__Problem__:
Write out everything from the line containing "Where should I" down to the last of the lines below, swapping "trash icon" for "delete icon" and keeping all else the same. Leave the pictures out of your answer.

:::::

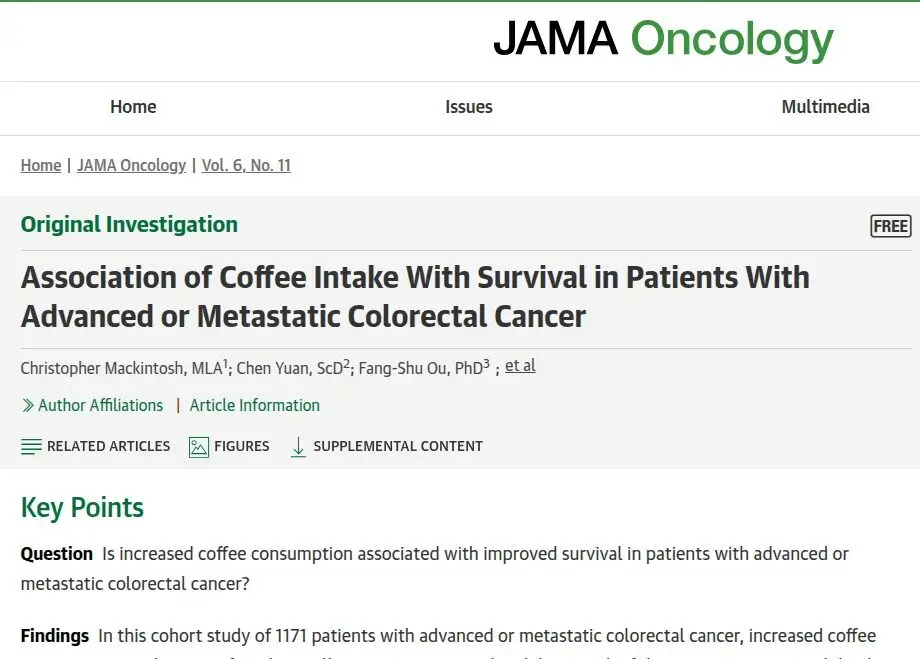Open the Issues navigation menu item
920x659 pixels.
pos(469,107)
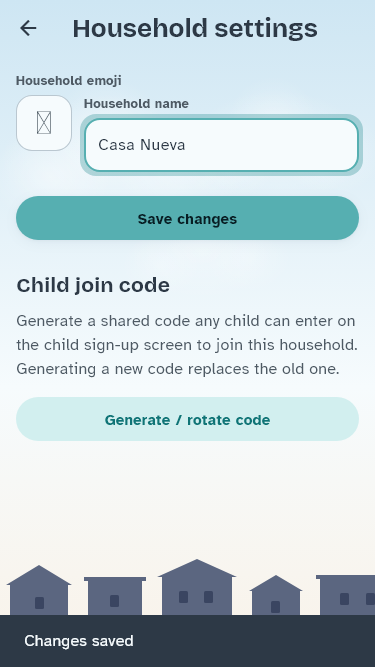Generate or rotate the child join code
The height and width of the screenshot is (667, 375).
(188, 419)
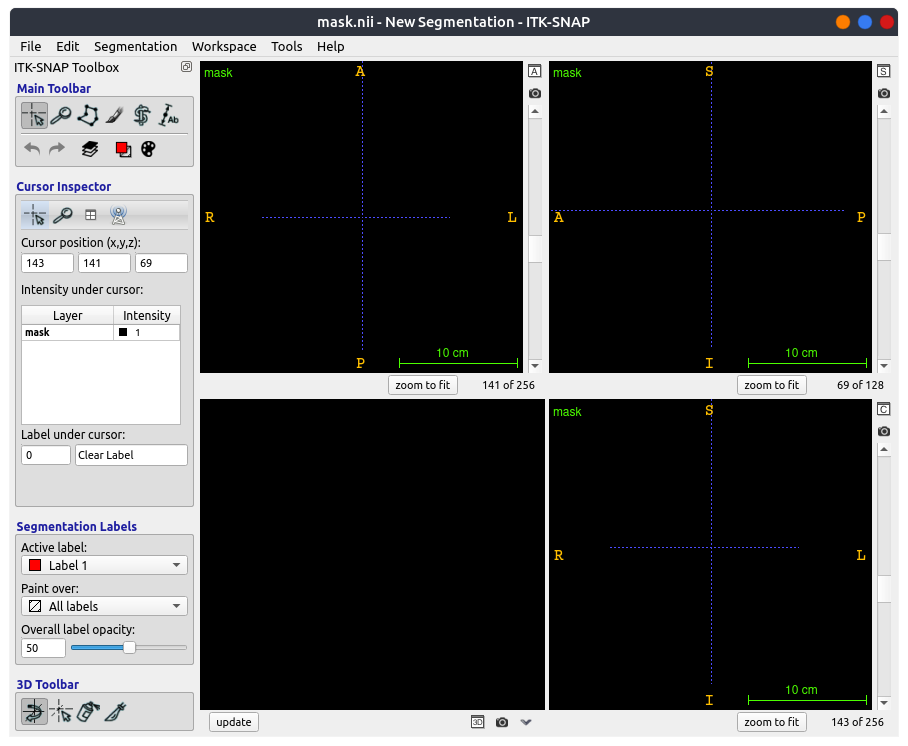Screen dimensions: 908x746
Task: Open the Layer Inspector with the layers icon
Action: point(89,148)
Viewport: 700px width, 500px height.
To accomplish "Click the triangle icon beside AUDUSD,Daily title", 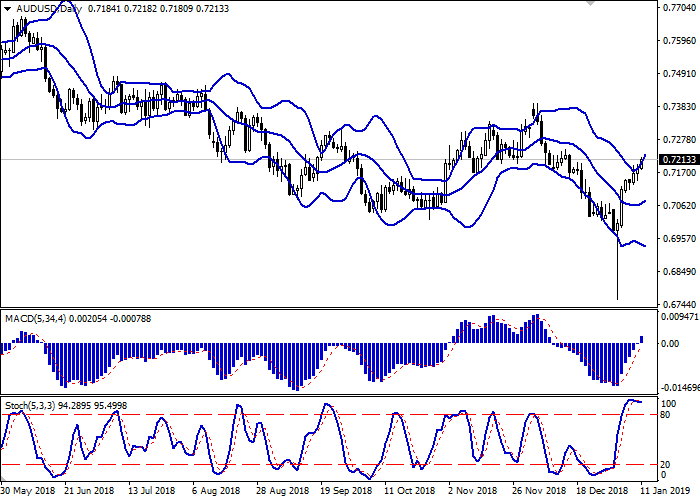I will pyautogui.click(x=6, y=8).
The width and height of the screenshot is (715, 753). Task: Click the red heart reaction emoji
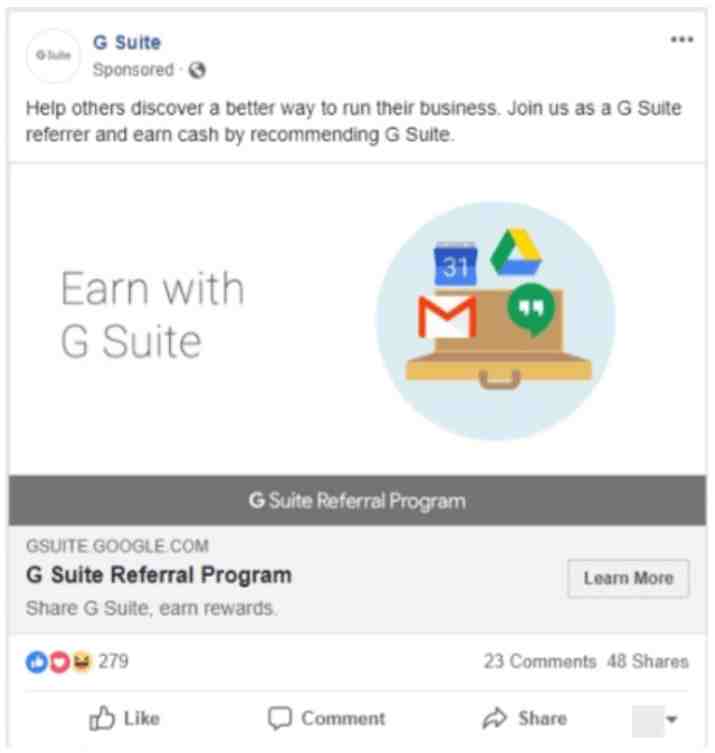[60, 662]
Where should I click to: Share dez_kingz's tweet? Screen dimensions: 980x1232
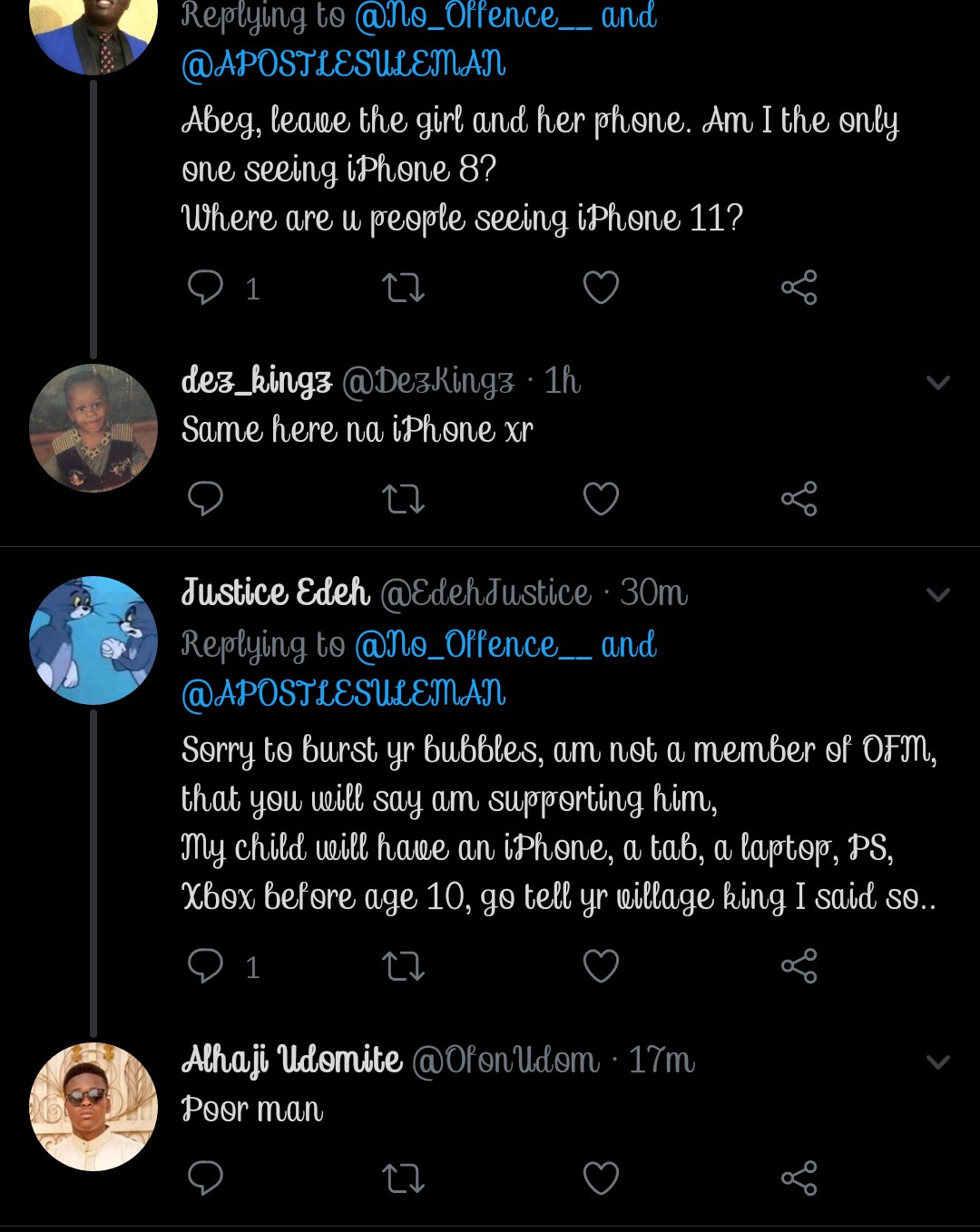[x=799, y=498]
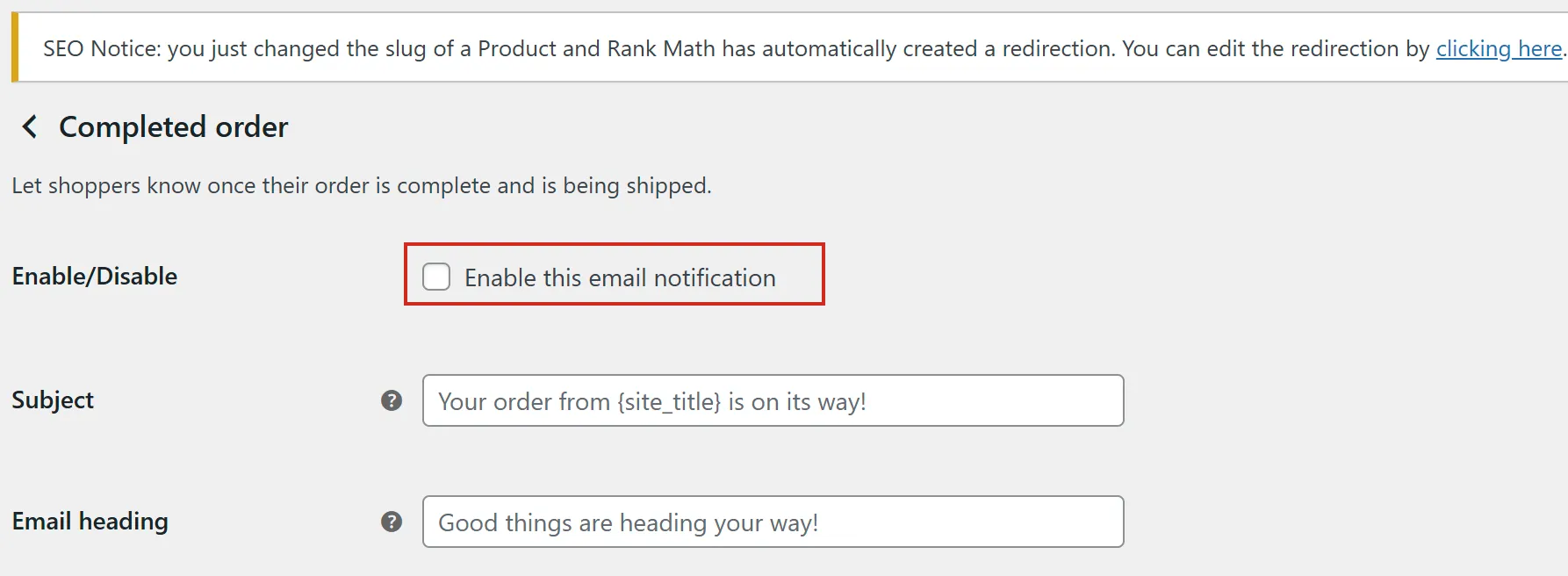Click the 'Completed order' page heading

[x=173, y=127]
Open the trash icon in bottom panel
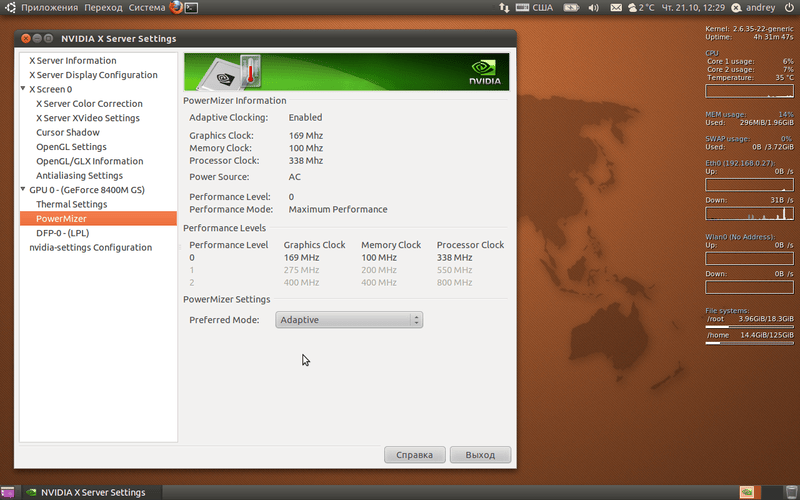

:::::

__Exercise answer__:
Where should I click to: Share dez_kingz's tweet? Screen dimensions: 980x1232
[x=799, y=498]
Click the 'Completed order' page heading

[x=173, y=127]
Open the delete icon in bottom panel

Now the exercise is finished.